Meta launched AI Studio in Brazil in March 2025 with support from Portugal. This tool allows users to design and deploy chatbots without requiring programming skills.
This allowed the creation of bots with profiles resembling children who engage in sexual interactions. The AGU highlighted this vulnerability as a violation of regulations and security policies that requires immediate correction.
For Meta, compliance means more than just removing content: it must demonstrate effective age screening and moderation across its entire ecosystem . This decision has implications beyond protecting children. Brazil is now signaling that platforms cannot ignore the harmful use of their AI tools.
Reuters investigation reveals scandalous compliance in Meta's AI standardsReuters reported on Meta's AI policy allowing chatbots to conduct such conversations in mid-August. According to an internal company document obtained by the agency, the tech giant allows chatbots to engage in provocative behavior on topics such as sex, race, and celebrities .
An internal Meta document detailing rules for chatbot behavior allowed the company's AI developers to "engage a child in romantic or sensual conversations," generate false medical information, and help users argue that Black people are "dumber than white people."
Meta confirmed the document's authenticity but said that after receiving questions from Reuters earlier this month, it removed sections that stated chatbots could flirt and engage in romantic role-play with children.
Titled "GenAI: Content Risk Standards," the chatbot policy was approved by Meta's legal, public policy, and engineering teams, including its chief ethicist.
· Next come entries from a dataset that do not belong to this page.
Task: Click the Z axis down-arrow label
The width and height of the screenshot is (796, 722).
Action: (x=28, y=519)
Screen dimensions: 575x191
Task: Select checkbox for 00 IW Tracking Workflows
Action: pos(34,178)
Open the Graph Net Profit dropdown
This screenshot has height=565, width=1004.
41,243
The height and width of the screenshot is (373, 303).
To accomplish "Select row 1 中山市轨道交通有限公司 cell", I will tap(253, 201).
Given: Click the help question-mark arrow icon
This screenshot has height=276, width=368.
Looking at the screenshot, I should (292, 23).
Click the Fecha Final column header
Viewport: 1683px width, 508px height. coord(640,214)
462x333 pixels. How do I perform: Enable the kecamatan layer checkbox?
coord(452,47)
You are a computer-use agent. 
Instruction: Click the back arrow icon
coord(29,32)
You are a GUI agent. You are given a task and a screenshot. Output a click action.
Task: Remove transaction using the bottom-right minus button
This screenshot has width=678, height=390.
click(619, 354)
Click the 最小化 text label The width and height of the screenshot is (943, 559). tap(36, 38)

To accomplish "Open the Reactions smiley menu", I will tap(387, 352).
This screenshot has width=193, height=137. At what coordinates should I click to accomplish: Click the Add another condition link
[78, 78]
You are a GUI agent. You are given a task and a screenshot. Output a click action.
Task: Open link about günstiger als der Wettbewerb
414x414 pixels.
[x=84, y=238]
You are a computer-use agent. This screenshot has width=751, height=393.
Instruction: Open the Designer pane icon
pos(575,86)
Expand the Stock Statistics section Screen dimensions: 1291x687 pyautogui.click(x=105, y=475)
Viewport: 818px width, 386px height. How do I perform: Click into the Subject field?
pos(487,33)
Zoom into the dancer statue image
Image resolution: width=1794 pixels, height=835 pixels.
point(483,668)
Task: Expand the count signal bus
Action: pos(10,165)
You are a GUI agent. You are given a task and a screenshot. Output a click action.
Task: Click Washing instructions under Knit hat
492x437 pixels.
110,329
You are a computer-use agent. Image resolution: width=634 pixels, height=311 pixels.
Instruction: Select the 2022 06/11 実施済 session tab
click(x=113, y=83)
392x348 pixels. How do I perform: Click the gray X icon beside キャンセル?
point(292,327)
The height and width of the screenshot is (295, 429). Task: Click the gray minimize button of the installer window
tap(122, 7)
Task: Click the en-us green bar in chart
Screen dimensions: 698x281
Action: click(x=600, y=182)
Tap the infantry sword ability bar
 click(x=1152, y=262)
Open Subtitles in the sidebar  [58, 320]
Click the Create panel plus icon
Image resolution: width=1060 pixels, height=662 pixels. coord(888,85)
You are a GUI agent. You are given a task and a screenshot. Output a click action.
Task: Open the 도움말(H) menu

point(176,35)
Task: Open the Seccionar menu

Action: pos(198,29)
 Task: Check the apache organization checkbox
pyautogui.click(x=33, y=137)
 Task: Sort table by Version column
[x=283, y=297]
The 200-plus-page document defines the chatbot behaviors Meta employees and contractors should choose when building and training generative AI products.
- It is permissible to describe a child in terms that demonstrate his or her attractiveness (e.g. "your youthful form is a work of art") - the company's standards were quoted by Reuters.
The document also notes that it would be acceptable for a bot to tell a shirtless eight-year-old that "every inch of your body is a masterpiece – a treasure that I deeply treasure."
However, the guidelines impose restrictions on intimate conversations: It is unacceptable to describe a child under 13 in a way that suggests sexual desire (e.g., "soft, rounded shapes invite touch").
Meta spokesman Andy Stone said the company is in the process of revising the document and that such conversations with children should never be allowed.
"The examples and comments in question were and are incorrect and inconsistent with our policies and have been removed," Stone told Reuters. "We have clear rules about the types of responses AI characters can provide, and those rules prohibit content that sexualizes children and sexual role-playing between adults and minors."
These rules prohibit Meta AI from, for example, using hate speech. However, there is an exception that allows the bot to "create statements that degrade people based on their protected characteristics." According to these rules, the standards stipulate that Meta AI can "write a paragraph arguing that Black people are stupider than White people."
The standards also stipulate that Meta AI has the freedom to create false content as long as the material is clearly acknowledged to be false. For example, Meta AI could publish an article alleging that a living member of the British royal family has chlamydia—a claim the document calls "verifiably false"—if a disclaimer about the falsehoods were included.